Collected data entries
==*==
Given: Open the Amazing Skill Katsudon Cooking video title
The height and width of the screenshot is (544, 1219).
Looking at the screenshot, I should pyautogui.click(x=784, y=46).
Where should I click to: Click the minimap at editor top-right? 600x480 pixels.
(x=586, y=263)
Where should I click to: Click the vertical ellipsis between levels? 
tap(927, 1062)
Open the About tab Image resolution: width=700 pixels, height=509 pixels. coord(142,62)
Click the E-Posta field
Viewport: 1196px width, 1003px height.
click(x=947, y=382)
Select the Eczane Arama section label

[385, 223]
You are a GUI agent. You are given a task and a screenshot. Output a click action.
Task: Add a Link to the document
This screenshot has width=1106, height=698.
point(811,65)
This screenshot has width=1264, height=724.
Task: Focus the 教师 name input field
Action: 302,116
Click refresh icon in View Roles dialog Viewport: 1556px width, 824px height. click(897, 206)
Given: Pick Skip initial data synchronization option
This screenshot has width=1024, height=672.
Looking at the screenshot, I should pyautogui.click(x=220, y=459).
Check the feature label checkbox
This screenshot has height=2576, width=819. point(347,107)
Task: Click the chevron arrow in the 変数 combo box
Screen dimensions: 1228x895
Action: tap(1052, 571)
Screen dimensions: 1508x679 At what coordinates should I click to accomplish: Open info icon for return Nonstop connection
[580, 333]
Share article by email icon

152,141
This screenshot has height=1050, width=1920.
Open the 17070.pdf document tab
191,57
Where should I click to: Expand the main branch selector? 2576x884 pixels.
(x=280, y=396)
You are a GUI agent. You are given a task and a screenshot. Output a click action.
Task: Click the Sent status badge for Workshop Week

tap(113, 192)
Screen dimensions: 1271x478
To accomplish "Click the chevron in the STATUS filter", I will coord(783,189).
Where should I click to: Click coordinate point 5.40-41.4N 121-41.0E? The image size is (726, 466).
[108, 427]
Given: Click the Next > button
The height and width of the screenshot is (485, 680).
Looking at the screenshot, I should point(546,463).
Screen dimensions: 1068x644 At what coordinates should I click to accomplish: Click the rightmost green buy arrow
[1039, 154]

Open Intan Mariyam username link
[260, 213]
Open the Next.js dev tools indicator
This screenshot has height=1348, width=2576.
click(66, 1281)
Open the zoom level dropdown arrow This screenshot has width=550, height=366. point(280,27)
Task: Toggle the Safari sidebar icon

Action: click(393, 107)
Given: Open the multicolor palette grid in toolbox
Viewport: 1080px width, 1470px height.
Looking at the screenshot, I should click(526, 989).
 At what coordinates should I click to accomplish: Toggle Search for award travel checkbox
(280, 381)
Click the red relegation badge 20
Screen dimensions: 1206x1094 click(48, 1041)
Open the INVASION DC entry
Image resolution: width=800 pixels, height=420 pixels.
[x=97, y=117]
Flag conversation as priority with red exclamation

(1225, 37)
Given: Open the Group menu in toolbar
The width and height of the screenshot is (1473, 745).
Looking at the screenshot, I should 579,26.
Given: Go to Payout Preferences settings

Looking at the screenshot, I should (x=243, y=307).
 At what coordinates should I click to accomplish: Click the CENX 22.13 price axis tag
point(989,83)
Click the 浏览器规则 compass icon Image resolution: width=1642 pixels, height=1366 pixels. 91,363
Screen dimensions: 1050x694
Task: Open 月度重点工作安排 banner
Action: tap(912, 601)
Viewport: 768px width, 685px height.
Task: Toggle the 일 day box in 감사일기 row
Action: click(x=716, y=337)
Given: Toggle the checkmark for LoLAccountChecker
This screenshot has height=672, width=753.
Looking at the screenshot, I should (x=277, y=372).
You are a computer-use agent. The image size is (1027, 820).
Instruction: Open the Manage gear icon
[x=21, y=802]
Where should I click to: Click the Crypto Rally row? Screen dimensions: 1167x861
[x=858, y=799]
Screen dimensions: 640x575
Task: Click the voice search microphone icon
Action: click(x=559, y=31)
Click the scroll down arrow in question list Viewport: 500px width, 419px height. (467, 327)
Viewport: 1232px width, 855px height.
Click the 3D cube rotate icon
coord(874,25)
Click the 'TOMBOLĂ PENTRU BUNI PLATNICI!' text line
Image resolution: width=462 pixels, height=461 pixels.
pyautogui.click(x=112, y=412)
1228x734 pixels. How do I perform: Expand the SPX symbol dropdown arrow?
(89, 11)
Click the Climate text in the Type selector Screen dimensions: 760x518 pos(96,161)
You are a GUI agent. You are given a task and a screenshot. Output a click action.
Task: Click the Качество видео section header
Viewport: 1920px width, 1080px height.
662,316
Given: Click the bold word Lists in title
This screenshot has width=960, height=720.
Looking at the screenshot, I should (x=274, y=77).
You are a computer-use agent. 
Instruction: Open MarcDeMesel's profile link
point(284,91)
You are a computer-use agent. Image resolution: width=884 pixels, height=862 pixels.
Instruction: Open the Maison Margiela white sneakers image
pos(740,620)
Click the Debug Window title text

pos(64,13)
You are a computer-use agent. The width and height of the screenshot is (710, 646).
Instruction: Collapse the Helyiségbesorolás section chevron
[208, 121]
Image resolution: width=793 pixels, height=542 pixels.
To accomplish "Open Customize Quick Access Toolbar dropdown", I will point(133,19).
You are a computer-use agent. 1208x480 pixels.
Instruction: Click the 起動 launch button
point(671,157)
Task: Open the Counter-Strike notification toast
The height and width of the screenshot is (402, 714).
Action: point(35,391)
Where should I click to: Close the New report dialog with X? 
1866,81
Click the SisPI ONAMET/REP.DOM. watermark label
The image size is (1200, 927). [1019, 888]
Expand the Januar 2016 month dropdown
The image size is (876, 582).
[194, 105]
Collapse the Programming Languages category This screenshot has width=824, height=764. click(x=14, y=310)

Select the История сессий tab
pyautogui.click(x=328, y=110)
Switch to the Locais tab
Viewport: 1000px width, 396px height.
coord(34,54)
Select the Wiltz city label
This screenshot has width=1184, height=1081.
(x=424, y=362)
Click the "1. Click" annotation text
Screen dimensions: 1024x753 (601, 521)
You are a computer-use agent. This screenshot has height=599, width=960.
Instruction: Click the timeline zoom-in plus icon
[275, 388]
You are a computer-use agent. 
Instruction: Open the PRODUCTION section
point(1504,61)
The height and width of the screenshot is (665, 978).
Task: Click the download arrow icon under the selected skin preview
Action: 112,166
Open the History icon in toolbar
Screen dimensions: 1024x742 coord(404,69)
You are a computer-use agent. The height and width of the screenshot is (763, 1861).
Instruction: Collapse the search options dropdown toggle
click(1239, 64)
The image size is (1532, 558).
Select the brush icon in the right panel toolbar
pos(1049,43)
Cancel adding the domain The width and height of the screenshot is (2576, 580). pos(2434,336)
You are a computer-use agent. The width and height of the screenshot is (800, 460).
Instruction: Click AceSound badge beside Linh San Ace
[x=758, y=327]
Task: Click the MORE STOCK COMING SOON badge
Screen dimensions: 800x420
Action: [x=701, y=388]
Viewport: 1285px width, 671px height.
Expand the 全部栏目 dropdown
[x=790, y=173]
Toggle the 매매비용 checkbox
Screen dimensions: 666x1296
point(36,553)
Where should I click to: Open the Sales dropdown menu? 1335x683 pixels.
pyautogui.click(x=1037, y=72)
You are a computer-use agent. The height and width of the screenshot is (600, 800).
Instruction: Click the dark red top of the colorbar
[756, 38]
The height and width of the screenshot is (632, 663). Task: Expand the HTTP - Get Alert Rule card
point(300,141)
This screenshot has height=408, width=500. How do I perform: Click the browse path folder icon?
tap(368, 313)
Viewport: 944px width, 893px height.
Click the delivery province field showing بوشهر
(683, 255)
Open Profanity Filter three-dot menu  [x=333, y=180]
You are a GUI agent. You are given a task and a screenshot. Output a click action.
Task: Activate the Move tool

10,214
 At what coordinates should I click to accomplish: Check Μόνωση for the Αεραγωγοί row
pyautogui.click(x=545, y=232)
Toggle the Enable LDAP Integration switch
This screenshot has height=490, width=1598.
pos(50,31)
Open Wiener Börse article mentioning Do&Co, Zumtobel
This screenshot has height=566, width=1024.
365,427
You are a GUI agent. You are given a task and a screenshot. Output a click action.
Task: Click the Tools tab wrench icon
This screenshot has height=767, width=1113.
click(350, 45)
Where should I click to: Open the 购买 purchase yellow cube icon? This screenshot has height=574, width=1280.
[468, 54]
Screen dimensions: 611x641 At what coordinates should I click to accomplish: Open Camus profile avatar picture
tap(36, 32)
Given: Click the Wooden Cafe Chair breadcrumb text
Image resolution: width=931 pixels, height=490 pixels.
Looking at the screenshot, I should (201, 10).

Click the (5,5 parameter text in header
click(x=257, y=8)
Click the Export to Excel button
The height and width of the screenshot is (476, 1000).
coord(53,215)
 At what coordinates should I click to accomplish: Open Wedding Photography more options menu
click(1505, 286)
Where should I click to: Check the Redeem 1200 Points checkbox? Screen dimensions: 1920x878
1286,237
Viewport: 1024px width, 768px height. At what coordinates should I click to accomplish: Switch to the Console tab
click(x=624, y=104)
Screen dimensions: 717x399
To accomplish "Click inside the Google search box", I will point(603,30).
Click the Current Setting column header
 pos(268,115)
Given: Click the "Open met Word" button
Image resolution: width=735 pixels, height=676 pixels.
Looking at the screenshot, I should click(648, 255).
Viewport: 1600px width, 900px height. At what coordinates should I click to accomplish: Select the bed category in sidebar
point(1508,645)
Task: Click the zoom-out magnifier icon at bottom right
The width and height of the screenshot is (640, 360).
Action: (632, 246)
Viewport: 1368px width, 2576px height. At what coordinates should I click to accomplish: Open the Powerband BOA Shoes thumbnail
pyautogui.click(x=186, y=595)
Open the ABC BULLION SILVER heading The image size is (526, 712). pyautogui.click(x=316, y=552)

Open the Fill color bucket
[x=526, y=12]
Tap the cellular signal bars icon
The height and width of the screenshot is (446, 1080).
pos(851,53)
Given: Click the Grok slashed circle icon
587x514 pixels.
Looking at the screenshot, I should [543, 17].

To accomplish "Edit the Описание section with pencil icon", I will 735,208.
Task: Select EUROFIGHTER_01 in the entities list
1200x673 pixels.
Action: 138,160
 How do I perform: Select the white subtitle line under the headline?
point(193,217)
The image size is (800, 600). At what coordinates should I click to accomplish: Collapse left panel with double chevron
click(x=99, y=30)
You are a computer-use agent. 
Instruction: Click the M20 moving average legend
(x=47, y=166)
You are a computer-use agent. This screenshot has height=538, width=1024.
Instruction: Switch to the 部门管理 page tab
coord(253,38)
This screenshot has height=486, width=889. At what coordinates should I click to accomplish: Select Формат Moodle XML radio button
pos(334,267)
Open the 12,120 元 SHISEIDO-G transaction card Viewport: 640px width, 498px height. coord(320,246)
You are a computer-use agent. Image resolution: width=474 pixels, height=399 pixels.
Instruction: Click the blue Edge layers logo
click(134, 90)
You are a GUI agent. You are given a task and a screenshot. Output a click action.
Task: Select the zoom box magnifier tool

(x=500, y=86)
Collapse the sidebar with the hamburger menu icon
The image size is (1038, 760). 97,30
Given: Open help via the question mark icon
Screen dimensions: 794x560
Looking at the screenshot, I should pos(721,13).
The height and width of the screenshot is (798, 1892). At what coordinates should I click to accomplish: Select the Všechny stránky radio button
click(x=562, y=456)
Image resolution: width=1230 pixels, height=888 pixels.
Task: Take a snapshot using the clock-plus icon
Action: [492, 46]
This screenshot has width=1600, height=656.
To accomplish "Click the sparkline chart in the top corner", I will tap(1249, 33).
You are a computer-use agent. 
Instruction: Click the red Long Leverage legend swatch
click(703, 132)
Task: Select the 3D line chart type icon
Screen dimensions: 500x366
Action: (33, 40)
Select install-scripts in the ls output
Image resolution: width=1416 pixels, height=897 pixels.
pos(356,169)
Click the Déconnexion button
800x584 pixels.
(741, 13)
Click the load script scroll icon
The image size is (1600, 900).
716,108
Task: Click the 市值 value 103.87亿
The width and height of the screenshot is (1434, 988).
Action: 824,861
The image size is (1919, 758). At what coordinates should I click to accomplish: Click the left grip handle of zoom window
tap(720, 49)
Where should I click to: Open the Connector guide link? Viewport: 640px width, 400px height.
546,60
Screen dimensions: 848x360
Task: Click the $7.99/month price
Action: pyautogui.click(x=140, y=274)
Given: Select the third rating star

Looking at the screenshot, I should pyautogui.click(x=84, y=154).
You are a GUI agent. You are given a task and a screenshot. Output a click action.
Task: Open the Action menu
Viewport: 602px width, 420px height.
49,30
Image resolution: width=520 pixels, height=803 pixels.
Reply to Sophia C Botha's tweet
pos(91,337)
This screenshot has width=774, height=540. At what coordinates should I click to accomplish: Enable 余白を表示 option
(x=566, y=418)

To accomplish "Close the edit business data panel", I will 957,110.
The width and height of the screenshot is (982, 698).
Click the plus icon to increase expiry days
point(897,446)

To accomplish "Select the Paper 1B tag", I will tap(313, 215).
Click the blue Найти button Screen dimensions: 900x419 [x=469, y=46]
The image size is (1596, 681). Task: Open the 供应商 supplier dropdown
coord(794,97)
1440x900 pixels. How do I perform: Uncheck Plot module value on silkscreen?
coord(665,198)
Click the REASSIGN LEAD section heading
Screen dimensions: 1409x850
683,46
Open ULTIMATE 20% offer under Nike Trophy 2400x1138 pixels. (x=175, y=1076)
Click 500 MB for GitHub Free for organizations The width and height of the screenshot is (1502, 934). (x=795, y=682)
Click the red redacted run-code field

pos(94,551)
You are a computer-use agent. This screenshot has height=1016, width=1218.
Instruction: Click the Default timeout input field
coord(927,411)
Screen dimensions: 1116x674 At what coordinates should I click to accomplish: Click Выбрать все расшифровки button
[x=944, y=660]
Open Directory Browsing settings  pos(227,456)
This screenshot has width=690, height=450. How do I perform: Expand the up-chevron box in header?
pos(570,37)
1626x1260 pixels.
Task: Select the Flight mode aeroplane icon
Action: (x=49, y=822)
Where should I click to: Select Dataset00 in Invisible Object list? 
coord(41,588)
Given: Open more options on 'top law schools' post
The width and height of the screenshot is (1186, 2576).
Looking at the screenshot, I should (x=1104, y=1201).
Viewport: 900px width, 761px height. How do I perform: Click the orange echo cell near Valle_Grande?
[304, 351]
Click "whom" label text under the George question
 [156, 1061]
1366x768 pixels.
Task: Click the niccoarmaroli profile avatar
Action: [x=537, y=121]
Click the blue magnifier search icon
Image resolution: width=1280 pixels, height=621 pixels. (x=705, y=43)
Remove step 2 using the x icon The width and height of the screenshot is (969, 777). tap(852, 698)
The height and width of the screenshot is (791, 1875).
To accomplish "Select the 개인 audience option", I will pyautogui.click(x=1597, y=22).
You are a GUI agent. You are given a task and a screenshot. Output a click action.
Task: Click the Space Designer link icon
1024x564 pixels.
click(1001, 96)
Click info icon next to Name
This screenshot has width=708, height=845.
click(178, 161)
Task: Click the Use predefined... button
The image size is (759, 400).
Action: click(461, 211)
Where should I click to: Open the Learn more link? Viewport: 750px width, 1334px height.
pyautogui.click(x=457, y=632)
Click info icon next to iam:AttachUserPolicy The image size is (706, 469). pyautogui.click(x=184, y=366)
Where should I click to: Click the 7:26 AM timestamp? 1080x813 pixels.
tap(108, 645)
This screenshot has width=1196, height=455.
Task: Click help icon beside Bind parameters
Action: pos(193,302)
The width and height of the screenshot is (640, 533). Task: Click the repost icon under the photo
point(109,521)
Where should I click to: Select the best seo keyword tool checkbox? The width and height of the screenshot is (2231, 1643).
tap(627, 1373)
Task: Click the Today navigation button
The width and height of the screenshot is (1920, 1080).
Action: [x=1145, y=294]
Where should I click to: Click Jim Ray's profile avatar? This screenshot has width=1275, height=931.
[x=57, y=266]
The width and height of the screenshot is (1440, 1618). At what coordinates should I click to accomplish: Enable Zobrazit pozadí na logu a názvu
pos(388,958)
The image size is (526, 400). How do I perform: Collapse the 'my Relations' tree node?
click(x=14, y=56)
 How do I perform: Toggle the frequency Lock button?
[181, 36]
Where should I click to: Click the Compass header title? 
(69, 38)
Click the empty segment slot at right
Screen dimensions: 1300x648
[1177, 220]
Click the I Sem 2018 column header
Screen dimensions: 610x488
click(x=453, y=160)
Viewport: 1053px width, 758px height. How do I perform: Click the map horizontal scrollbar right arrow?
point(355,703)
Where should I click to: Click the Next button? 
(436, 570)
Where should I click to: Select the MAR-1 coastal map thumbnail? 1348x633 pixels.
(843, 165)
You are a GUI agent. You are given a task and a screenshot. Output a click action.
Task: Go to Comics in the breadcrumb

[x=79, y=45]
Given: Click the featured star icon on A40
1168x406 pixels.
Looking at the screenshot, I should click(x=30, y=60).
==*==
Goal of the exercise
Reproduce each line above that contains "chart".

Answer box
To accomplish "Click the sparkline chart in the top corner", I will tap(1249, 33).
Task: Select the 3D line chart type icon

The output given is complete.